A eso de las cuatro de la madrugada, después de una ducha, sabiendo que mi abuela estaba controlada y sin decir ni consultar nada a nadie, agarré el camino adelante y marché a Murcia. No sabía a dónde iba, sólo sabía que mi padre estaba allí, al borde del silencio… Un lugar ignoto para mí —había leído que allí se cultivaban alcachofas, planta fea y de flor exquisita donde las haya—, desconocido hasta que resultó ser vital. Algo me empujó a ir, a conducir, a acercarme…

Durante el trayecto, creí haber tenido una visión, sentí cómo me estrellaba contra un camión.

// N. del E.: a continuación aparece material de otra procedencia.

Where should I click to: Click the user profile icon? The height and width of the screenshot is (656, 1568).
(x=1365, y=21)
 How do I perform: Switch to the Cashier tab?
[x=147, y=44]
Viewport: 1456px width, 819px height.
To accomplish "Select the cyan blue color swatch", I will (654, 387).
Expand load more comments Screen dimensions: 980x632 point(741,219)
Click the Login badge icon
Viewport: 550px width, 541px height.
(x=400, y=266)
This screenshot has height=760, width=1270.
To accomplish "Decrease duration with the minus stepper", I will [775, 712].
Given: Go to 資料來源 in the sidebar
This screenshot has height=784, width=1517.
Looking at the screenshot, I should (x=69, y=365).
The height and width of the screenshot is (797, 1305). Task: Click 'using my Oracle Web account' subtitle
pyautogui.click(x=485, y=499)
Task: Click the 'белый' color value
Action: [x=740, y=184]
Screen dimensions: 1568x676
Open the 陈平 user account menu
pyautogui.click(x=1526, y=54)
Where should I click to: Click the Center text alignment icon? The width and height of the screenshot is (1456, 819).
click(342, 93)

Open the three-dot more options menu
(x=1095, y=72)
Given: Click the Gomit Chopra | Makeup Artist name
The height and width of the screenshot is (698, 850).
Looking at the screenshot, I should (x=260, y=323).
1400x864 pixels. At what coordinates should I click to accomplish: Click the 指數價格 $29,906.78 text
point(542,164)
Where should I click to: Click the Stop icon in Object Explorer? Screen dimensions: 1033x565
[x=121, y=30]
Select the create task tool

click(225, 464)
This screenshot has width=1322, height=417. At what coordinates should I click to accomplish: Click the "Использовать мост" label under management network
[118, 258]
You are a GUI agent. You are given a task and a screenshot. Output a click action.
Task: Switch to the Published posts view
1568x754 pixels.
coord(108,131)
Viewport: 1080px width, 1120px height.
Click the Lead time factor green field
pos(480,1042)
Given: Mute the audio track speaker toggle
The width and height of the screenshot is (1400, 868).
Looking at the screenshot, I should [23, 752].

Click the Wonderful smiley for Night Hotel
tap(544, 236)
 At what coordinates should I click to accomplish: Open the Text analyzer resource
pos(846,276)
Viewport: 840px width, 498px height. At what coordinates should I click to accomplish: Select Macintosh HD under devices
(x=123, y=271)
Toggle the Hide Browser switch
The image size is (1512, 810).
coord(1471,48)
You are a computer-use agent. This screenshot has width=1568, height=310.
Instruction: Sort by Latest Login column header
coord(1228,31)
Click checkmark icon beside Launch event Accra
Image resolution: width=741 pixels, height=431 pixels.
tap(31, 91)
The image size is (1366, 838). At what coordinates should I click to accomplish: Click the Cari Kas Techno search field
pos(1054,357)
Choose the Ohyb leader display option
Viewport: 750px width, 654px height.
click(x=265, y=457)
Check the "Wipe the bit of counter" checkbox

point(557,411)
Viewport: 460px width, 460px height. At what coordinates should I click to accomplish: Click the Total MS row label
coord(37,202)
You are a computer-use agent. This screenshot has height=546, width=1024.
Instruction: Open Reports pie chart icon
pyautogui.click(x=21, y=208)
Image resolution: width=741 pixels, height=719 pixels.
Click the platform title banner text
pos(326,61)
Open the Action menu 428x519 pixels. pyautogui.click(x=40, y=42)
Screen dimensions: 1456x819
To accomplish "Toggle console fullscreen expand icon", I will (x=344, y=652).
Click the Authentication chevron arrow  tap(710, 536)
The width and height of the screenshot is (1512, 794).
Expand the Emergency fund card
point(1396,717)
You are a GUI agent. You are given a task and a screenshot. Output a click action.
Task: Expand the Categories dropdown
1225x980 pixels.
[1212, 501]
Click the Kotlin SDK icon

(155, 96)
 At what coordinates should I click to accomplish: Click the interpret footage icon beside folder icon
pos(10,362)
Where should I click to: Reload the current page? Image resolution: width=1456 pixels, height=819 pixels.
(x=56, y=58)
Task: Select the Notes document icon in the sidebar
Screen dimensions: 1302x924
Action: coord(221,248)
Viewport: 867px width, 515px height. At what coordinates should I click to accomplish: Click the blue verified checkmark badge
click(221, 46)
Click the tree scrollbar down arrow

Fue un sueño, pero la sensación fue tan fuerte que recuperé la vigilia con estupor y fuerza.

A la mañana, operaban a mi padre a vida o muerte y, casi sin dormir, tuve la oportunidad de estar con él en el prequirófano y contemplar su última mirada, acompañada de palabras: «Hija, haz lo que tengas que hacer, pero siempre con honestidad». Sólo fueron un par de minutos, pero no hizo falta más.

Después apareció el cura del hospital y escuché sus últimas palabras: «Venga, padre, no se entretenga mucho conmigo, que yo estoy preparado y aquí debe tener mucho trabajo».

Una semana duró aquel encierro hospitalario con las visitas tasadas a la UCI. Hice una única salida para comprarme ropa, había ido con lo puesto. Es de ahí de donde vienen los colores de Hablando Con CaballosTM: un pantalón gris, una sudadera amarilla y zapatillas de deporte blancas. ¿Casualidad?

No volví a escuchar su voz, ni a sentir su gesto. Otra vez el silencio… Volví a acariciarlo un domingo, frío en una bolsa de plástico, casi sin poder reconocerlo.

Las cenizas de mi padre fueron esparcidas en el puerto de Navacerrada. Hoy trabajo con la manada en Ortigosa del Monte. En línea recta y equidistante entre los dos lugares se encuentra la sierra de la Mujer Muerta. ¿Casualidad?

El 21 de enero de 1997, a eso de las tres de la tarde, en el Ayuntamiento me notifican un despido por impuntual. Era una notificación extensa en la que se especificaban los horarios de entrada a mi puesto de trabajo con intervalos de entre seis y diez minutos de retraso durante todos los días de un año entero. Las fichas eran de cartón y lo automatizado era simplemente que, si fichabas cinco minutos más allá de la hora de entrada, se reflejaba en tinta roja.

Recuerdo que lo primero que pensé fue a qué pobre compañero/a le habría tocado realizar semejante relación. Lo siguiente me concilió con la realidad: «Aquí pone que hoy no debería haber trabajado». Después, simplemente salieron de mi garganta un montón de exabruptos. El alcalde que por aquel entonces firmaba el decreto de despido era uno cuyo apellido coincidía con el de un ínclito inquisidor.